**EXERCISE:**
In the listing below, find each line with the string "size" and return it.

**DATA FOR ANALYSIS:**
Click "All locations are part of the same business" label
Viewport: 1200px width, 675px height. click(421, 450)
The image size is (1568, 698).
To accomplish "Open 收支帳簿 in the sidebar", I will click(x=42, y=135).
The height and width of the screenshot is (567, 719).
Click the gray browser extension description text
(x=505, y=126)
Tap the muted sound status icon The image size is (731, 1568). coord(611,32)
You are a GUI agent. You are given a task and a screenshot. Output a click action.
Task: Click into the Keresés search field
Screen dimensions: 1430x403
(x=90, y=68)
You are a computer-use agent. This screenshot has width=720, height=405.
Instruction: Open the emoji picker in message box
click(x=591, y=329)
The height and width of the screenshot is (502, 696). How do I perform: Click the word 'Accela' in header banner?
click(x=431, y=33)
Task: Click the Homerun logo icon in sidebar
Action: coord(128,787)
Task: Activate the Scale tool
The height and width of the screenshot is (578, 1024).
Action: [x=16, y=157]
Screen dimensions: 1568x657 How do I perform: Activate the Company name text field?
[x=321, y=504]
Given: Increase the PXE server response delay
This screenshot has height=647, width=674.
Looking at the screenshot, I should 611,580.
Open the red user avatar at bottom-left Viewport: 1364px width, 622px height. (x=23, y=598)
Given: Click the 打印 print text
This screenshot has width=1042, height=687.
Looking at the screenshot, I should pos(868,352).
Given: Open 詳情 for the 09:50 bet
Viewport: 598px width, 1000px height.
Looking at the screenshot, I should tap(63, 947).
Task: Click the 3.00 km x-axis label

**TASK RESULT:**
The image size is (1568, 698).
Tap the muted sound status icon The image size is (731, 1568). coord(611,32)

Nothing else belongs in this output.